Most activities (save the after-school programs) take place at two of North Miami's three major parks, which house Little League baseball fields, large multipurpose fields, basketball courts, handball and racquetball courts, and a supervised inline skating rink. All coaches for these activities are managed by "recreation leaders," former coaches promoted to a $9-an-hour permanent position that demands roughly 29 hours each week - much of that time in the evenings and on weekends, Bell says, so recreation leaders can also maintain another full-time job. "It's a great incentive for coaches who want to stay involved," he says.

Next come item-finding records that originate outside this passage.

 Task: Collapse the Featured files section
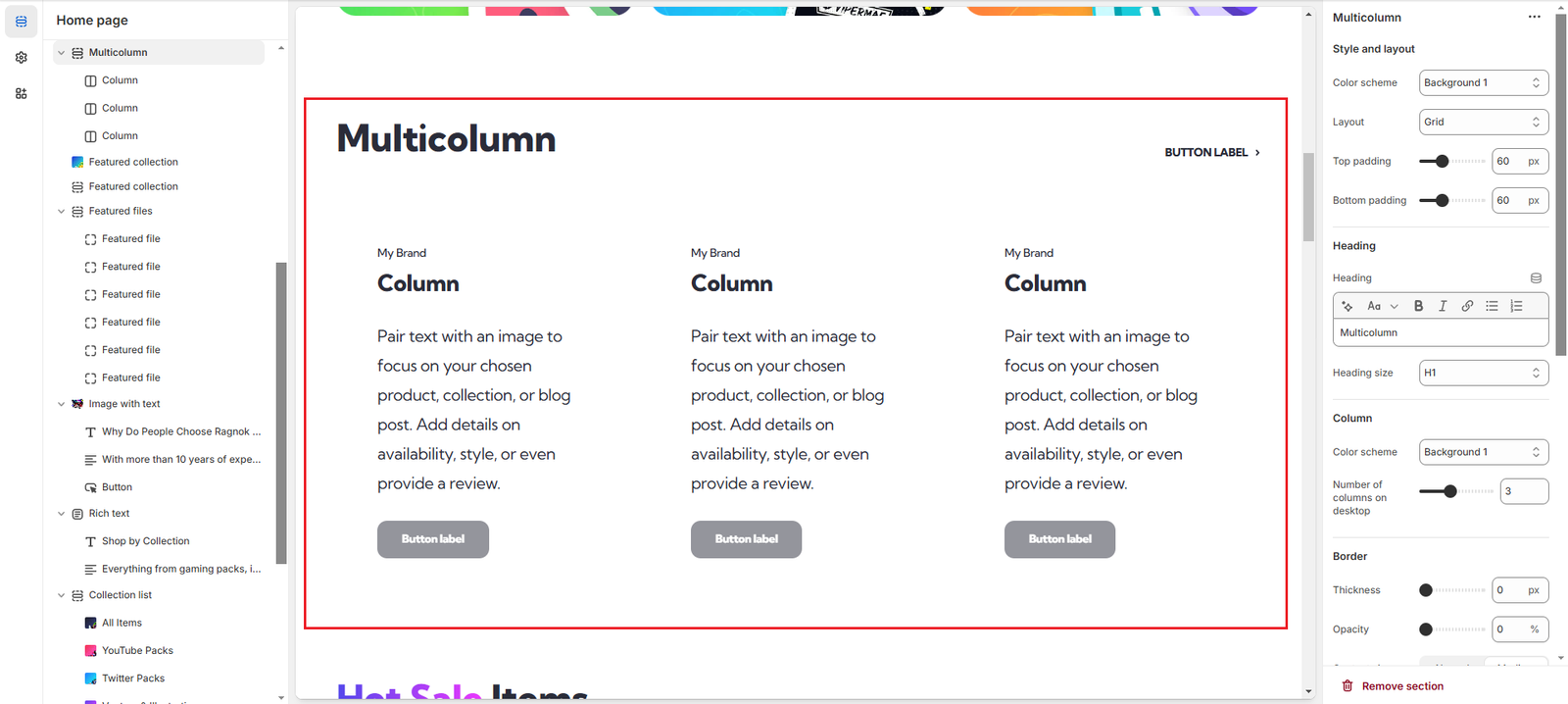[61, 212]
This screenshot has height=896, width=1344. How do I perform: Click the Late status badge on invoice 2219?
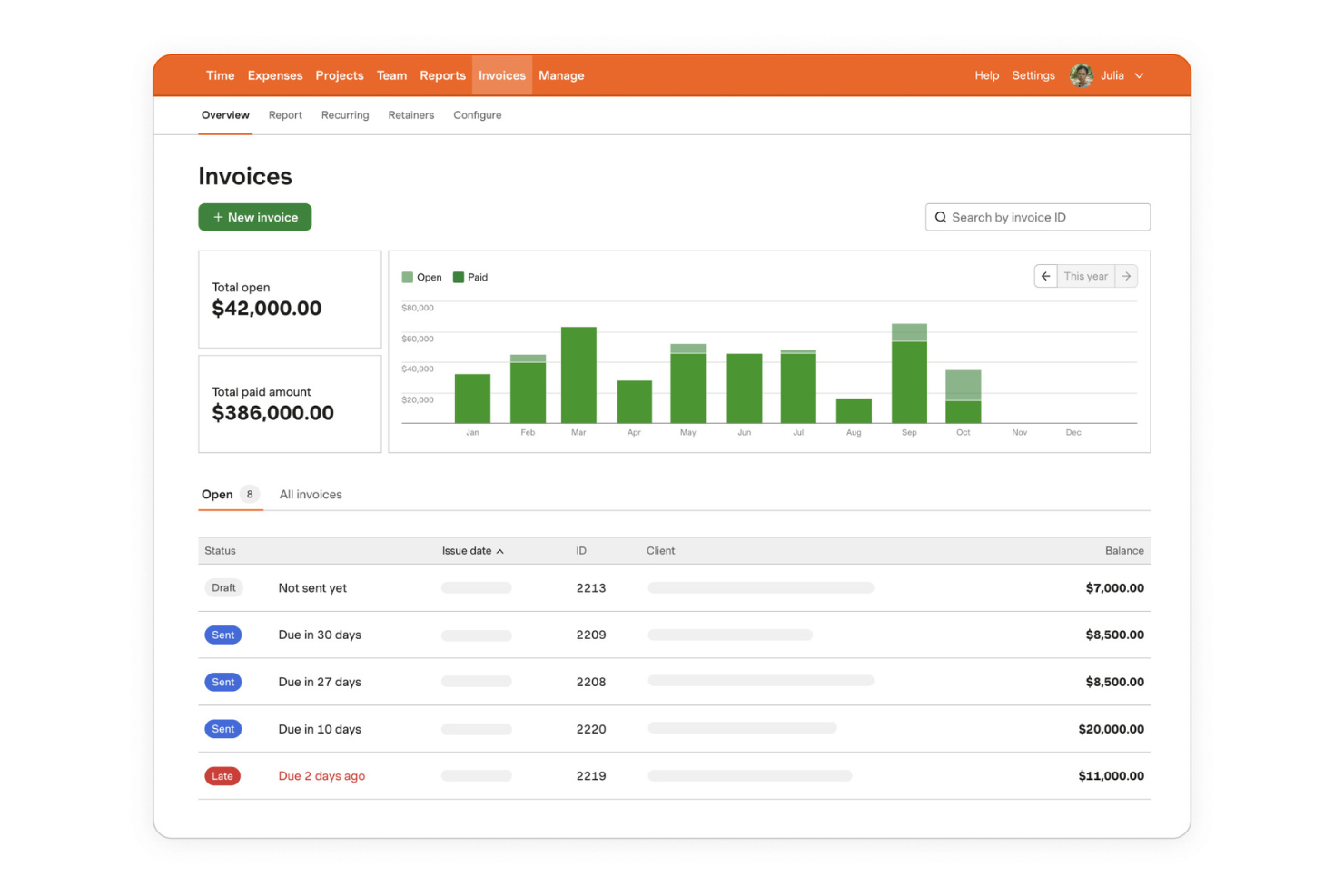[222, 776]
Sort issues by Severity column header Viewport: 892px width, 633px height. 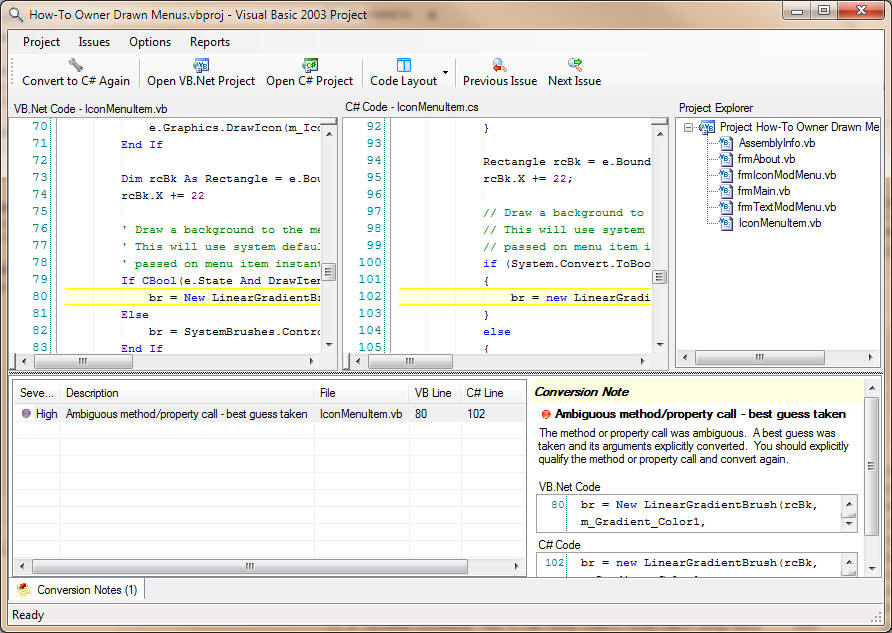pos(37,393)
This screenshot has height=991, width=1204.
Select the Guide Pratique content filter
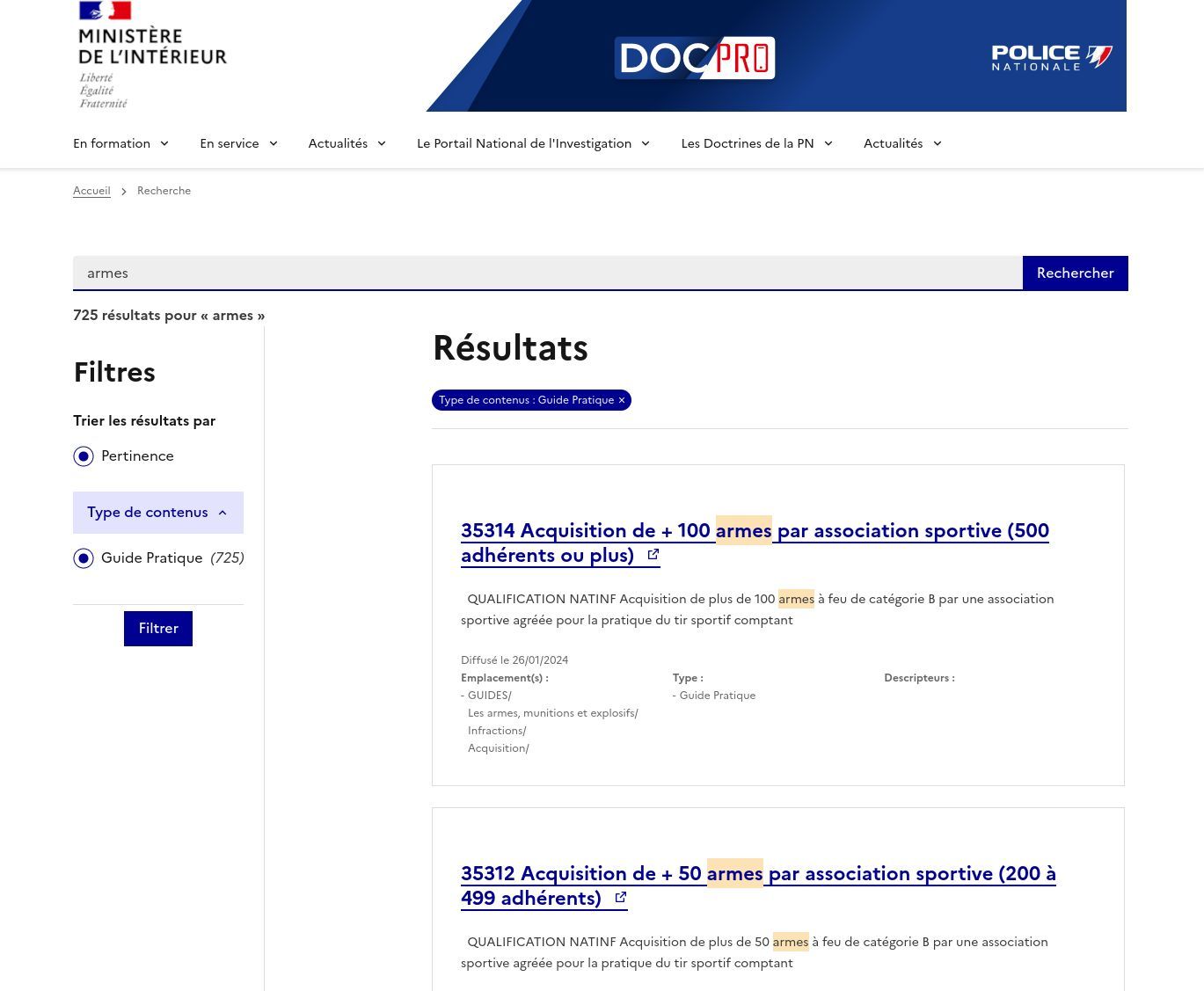pos(84,557)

Oregon (Ohio) Parks & Recreation Department Many youth sports programs preach the importance of having fun, but unfortunately not all of them practice it. The Oregon (Ohio) Parks & Recreation Department has all but incorporated having fun into its official mission statement. "We in adult society have lost sight of just playing the game," says Doug Joyce, the city's parks and recreation director. "After a game, coaches and I will often go up to kids and ask them how they did. Invariably, the parent says, 'We won,' or 'We lost.' And I just look at the kid and tell him, 'I don't care if you won. Did you have a good time?' And he'll say, 'Yeah, I hit the ball!' The parent sort of steps back then and lets the kid talk. We've made a point of encouraging the children to talk, not the parents."

The Oregon Parks & Recreation Department publishes a manual for parents but has made a point of not implementing some method of formal training - either through the NAYS' Parents Association for Youth Sports or another program - because "I'm afraid that we'll lose kids whose parents can't come to the meetings because of previous commitments," Joyce says. "And if we make it voluntary, is the troublesome parent really going to come?"

While the department grapples with that challenge by seeking advice from other communities' youth sports directors, it also breaks from the pack by offering basketball and softball programs at the high school level. Designed for players who either don't make their school teams or prefer a lower level of competition than the interscholastic experience provides, these players - almost 225 between the two sports last year - operate independently with no formal coaches. Players choose their own teams and sign up through the department. At least one parent volunteers to oversee each team, and adult referees and umpires officiate the games. According to Joyce, these programs teach responsibility and prepare kids for college intramural programs and workplace sports leagues.

With the success of its municipally operated programs, Oregon (population: 20,000) remains one of the few communities in the country to offer youth recreation programs sponsored entirely by the city - and not augmented by private associations or spinoff groups. "We're sort of a throwback to the '60s, when almost all recreation programs were funded by cities," Joyce says. He adds that his city's annual budget for youth and adult recreation hovers between $600,000 and $700,000 - although the adult programs are moving toward self-sufficiency. "The mayor and the city council fully understand the magnitude of recreation, and I think that's why they keep getting reelected. This city has always put money into these programs and run them well. The people like it, and there's no need to change it."